People often complain about the high cost of cellular voice and text-messaging plans relative to the cost of data on the same plan. And that’s a legitimate complaint. Even with the cost of AT&T and international carriers’ metered 3G service for iPhones and 3G iPads, you still pay several cents a minute for cellular calls that would be the equivalent of a penny or less for an Internet call.
Toktumi seems to have figured out a middle ground between pure VoIP services like Skype and pure calling services offered by cell companies. This option could save quite a bit without any apparent sacrifice. The firm’s Line2 app and service provides unlimited calling and text messaging to U.S. and Canadian numbers, as well as voicemail and a variety of call features. You get a “real” phone number, too, with the state and area you choose.

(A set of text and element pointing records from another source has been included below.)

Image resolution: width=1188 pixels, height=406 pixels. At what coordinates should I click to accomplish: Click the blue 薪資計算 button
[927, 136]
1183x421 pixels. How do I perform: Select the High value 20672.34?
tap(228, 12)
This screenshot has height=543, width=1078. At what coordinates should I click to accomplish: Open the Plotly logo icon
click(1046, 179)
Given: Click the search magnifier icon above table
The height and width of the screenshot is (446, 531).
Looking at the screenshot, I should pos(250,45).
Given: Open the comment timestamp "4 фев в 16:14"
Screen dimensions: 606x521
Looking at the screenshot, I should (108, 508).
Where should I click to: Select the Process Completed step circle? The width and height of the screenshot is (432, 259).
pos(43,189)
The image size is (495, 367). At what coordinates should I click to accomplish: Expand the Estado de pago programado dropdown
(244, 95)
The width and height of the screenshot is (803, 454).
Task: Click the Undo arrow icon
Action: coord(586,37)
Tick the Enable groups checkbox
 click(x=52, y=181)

Line2 works well with iOS 4 background features: even when the program isn’t running, incoming calls prompt push notifications you can use to answer. If a regular cell call comes while you’re talking over Line2, you can shunt the cell caller to voicemail and resume your Line2 conversation. The software works over both 3G and Wi-Fi. 3G VoIP is initially turned off, as you could rack up cell data fees on limited plans.
Toktumi offers text messaging just like a cell company. This means no compromises about with which other networks you can exchange messages, and no charges for such messages. (Some texting apps work only a subset of U.S. mobile networks.)
Calls outside the U.S. and Canada are charged at relatively low international rates—extremely low compared to the ridiculous prices cell carriers levy.
Line2 also lets you use your cellular connection to handle its calls when, say, the data connection is poor. This keeps the cost of international calls low, and makes sense on evenings and weekends when many cell plans don’t meter voice.